Stored dataset items.
########################################

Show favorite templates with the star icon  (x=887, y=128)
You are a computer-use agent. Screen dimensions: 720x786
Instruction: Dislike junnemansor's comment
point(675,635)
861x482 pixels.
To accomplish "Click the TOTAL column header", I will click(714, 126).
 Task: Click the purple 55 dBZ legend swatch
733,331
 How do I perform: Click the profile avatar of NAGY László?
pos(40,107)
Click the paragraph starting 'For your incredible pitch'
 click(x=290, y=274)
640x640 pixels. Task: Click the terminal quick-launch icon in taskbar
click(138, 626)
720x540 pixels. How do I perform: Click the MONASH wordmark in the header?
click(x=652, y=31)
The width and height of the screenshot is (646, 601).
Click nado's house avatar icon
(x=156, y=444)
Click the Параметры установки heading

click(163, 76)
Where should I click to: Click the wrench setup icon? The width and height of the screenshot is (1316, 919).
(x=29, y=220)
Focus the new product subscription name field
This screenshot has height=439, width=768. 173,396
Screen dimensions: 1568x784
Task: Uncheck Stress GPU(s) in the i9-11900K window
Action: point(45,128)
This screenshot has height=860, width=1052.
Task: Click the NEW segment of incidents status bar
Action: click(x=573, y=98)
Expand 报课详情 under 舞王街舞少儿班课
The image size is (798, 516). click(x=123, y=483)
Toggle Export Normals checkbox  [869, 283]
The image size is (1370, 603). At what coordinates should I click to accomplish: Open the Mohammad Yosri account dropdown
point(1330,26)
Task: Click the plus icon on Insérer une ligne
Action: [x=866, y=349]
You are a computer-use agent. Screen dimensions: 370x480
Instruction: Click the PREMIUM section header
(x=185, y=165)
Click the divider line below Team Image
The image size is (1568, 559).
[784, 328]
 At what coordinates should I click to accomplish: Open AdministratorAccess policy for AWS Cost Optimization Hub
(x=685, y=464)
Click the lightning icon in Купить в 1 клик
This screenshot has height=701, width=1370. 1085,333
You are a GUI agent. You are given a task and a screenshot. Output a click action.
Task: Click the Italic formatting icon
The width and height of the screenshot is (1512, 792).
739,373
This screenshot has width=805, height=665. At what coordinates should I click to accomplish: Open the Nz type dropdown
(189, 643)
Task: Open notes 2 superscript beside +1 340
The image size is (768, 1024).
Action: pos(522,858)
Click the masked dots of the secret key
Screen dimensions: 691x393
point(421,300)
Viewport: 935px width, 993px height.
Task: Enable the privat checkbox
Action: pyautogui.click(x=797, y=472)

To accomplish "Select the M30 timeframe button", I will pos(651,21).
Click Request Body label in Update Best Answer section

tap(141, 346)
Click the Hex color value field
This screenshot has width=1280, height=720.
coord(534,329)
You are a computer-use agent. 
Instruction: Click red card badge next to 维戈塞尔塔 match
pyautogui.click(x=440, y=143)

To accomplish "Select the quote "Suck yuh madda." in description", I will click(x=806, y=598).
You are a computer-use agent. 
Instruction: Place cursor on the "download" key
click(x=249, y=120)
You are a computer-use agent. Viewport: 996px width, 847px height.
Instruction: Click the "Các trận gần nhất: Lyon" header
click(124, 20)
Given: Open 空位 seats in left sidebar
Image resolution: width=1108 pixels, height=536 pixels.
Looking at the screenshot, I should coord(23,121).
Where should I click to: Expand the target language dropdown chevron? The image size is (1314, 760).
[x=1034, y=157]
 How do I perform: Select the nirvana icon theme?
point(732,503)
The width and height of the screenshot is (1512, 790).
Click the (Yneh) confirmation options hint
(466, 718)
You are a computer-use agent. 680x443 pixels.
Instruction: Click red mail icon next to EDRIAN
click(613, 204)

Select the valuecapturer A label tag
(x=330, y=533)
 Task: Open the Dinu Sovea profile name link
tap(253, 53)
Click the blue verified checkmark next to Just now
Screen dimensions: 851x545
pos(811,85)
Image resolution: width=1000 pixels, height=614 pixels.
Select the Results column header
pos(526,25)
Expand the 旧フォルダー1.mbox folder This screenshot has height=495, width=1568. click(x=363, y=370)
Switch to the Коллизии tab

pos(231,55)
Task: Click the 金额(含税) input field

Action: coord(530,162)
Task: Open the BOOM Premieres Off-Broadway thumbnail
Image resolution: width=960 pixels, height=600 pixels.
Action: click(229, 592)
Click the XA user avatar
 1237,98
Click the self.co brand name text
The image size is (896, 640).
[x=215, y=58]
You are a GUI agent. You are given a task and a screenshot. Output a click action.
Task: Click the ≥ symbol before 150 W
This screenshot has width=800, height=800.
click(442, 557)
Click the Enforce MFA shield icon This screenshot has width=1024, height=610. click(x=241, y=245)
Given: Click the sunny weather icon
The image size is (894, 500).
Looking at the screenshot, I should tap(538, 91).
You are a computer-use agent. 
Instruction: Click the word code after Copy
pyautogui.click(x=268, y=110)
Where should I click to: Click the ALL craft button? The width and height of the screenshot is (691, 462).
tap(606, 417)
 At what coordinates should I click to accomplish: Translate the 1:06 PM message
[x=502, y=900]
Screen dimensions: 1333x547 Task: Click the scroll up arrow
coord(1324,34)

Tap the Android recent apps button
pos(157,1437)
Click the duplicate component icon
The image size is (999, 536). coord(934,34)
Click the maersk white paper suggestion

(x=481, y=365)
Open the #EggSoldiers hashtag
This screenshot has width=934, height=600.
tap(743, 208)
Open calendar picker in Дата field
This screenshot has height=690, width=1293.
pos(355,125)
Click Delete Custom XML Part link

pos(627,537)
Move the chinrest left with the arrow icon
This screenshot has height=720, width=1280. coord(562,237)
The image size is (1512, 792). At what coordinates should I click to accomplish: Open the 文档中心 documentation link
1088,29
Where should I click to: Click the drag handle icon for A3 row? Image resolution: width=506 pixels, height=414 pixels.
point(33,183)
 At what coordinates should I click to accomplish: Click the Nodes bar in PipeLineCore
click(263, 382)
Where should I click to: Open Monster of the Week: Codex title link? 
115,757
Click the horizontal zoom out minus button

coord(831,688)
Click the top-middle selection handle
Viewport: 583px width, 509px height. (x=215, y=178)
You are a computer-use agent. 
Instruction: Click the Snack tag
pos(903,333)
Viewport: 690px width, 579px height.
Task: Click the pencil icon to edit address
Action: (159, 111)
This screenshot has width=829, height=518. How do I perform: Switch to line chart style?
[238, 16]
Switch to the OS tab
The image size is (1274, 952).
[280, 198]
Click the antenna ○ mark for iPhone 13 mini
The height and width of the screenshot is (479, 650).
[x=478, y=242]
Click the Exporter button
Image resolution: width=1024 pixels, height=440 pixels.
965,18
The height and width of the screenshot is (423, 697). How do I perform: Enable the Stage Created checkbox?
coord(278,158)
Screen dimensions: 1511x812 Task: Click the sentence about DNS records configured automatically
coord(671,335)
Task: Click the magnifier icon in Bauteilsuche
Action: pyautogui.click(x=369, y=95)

########################################

YOUR INSTRUCTIONS. Give back, unchanged, the line that holds "The height and width of the screenshot is (479, 650)." along with all lines after it through the last line above.

PROBLEM SOLUTION.
The height and width of the screenshot is (479, 650).
[x=478, y=242]
Click the Exporter button
Image resolution: width=1024 pixels, height=440 pixels.
965,18
The height and width of the screenshot is (423, 697). How do I perform: Enable the Stage Created checkbox?
coord(278,158)
Screen dimensions: 1511x812 Task: Click the sentence about DNS records configured automatically
coord(671,335)
Task: Click the magnifier icon in Bauteilsuche
Action: pyautogui.click(x=369, y=95)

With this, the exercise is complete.